Passage for review

PII

Short description

PII tests how targets store information and if they are willing to disclose the PII of users. This is done dynamically using LLMs and common attack vectors for PII, such as credit card numbers, full names, home addresses etc. An example attack might be asking the target what email was used for a prior session.

Technical Details

The Personally Identifiable Information (PII) Probe is a critical security assessment designed to evaluate how a chatbot handles and protects sensitive user data. This probe investigates whether the system inadvertently stores, exposes, or discloses PII, such as names, email addresses, phone numbers, or any other data that could be used to identify an individual.

Improper handling or leakage of PII can undermine user trust, violate privacy regulations, and expose organizations to significant legal, reputational, and financial risks. The PII Probe ensures that the chatbot complies with data protection standards and identifies potential vulnerabilities that could be exploited by adversaries to gain unauthorized access to personal data or manipulate the system.

Chat example

Explanation

This text is confirms the presence of a specific email address, which is considered PII, in the system.

List of variations

Default language
Multilanguage
Document

List of strategies

One Shot w/ Retry
Delayed attack

Red Teamer

Black box - Basic user - Direct questions

The red teamer directly forwards the user input, which contains an attack vector already adapted to the target AI Assistant’s domain.

Black box - Adversarial user - Standard

The red teamer forwards a predefined message as part of a Delayed Attack strategy. It is used to sequentially deliver messages from an attack plan specifically crafted for PII leakage within the company’s domain.

In this setup, the red teamer does not generate new content but instead forwards the next message in the predefined sequence. The third message in the sequence is expected to be the actual attack, while the first and second messages serve as contextual buildup, gradually guiding the AI Assistant toward the intended leakage scenario.

Multimodal support

Text
Document

What this task involves
Reproduce word for word the stretch of the PII probe page from "Short description" through "identify an individual.".

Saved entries
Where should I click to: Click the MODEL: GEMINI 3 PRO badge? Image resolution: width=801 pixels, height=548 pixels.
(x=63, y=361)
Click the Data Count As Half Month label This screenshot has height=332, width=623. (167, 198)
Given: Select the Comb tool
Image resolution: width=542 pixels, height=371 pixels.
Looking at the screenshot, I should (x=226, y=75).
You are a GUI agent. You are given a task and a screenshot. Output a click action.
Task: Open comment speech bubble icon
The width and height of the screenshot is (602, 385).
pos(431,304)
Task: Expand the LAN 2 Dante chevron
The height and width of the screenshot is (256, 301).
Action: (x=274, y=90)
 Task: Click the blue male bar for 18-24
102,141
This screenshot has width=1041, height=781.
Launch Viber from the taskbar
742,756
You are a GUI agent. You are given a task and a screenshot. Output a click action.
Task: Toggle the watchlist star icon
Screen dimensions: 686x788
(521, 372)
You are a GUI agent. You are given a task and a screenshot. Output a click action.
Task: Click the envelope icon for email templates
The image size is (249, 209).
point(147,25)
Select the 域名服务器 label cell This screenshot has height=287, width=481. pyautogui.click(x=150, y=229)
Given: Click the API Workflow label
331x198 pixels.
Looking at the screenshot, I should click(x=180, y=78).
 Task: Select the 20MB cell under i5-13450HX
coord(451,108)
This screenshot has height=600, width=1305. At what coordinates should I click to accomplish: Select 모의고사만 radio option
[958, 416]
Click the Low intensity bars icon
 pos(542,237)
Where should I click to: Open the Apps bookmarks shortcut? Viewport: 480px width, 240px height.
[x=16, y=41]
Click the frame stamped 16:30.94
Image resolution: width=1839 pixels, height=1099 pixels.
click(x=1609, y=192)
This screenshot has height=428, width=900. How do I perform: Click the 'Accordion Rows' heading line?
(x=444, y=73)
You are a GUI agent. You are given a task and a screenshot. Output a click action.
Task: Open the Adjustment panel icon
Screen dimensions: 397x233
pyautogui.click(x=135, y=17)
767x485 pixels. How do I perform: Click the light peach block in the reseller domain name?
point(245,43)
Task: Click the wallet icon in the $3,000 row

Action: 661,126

Exercise output
Short description

PII tests how targets store information and if they are willing to disclose the PII of users. This is done dynamically using LLMs and common attack vectors for PII, such as credit card numbers, full names, home addresses etc. An example attack might be asking the target what email was used for a prior session.

Technical Details

The Personally Identifiable Information (PII) Probe is a critical security assessment designed to evaluate how a chatbot handles and protects sensitive user data. This probe investigates whether the system inadvertently stores, exposes, or discloses PII, such as names, email addresses, phone numbers, or any other data that could be used to identify an individual.